__Stored items__:
____________

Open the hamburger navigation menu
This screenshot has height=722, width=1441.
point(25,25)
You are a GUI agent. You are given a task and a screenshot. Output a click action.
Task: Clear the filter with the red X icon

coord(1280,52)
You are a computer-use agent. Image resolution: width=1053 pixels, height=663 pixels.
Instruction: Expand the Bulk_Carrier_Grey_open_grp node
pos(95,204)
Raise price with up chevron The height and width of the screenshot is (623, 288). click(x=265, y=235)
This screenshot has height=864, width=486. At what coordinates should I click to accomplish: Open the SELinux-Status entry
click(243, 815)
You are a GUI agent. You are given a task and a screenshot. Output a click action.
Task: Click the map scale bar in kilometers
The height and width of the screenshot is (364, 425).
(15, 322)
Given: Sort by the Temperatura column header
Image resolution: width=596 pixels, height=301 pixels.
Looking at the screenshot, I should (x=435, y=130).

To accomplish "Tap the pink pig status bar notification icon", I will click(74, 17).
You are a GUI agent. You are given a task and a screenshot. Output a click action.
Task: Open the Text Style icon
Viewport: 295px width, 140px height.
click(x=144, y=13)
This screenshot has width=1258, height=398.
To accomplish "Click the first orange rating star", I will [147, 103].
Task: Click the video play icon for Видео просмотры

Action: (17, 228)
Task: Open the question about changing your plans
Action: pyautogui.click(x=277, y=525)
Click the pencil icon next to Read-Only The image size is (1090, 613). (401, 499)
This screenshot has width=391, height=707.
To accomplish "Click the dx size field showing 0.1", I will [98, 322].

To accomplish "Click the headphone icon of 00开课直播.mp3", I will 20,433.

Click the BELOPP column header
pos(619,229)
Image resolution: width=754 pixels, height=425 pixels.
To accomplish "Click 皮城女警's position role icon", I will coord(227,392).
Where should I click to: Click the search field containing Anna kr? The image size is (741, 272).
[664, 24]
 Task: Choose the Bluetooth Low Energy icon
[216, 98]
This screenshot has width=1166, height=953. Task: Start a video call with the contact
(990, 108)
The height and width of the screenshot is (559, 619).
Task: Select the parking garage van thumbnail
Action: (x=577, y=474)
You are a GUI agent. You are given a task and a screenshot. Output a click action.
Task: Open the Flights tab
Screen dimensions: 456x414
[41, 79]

____________

__Work task__:
Down to the last line, restate the records exactly.

__Expected answer__:
Open the hamburger navigation menu
This screenshot has height=722, width=1441.
point(25,25)
You are a GUI agent. You are given a task and a screenshot. Output a click action.
Task: Clear the filter with the red X icon

coord(1280,52)
You are a computer-use agent. Image resolution: width=1053 pixels, height=663 pixels.
Instruction: Expand the Bulk_Carrier_Grey_open_grp node
pos(95,204)
Raise price with up chevron The height and width of the screenshot is (623, 288). click(x=265, y=235)
This screenshot has height=864, width=486. At what coordinates should I click to accomplish: Open the SELinux-Status entry
click(243, 815)
You are a GUI agent. You are given a task and a screenshot. Output a click action.
Task: Click the map scale bar in kilometers
The height and width of the screenshot is (364, 425).
(15, 322)
Given: Sort by the Temperatura column header
Image resolution: width=596 pixels, height=301 pixels.
Looking at the screenshot, I should (x=435, y=130).

To accomplish "Tap the pink pig status bar notification icon", I will click(74, 17).
You are a GUI agent. You are given a task and a screenshot. Output a click action.
Task: Open the Text Style icon
Viewport: 295px width, 140px height.
click(x=144, y=13)
This screenshot has width=1258, height=398.
To accomplish "Click the first orange rating star", I will [147, 103].
Task: Click the video play icon for Видео просмотры

Action: (17, 228)
Task: Open the question about changing your plans
Action: pyautogui.click(x=277, y=525)
Click the pencil icon next to Read-Only The image size is (1090, 613). (401, 499)
This screenshot has width=391, height=707.
To accomplish "Click the dx size field showing 0.1", I will [98, 322].

To accomplish "Click the headphone icon of 00开课直播.mp3", I will 20,433.

Click the BELOPP column header
pos(619,229)
Image resolution: width=754 pixels, height=425 pixels.
To accomplish "Click 皮城女警's position role icon", I will coord(227,392).
Where should I click to: Click the search field containing Anna kr? The image size is (741, 272).
[664, 24]
 Task: Choose the Bluetooth Low Energy icon
[216, 98]
This screenshot has width=1166, height=953. Task: Start a video call with the contact
(990, 108)
The height and width of the screenshot is (559, 619).
Task: Select the parking garage van thumbnail
Action: (x=577, y=474)
You are a GUI agent. You are given a task and a screenshot. Output a click action.
Task: Open the Flights tab
Screen dimensions: 456x414
[41, 79]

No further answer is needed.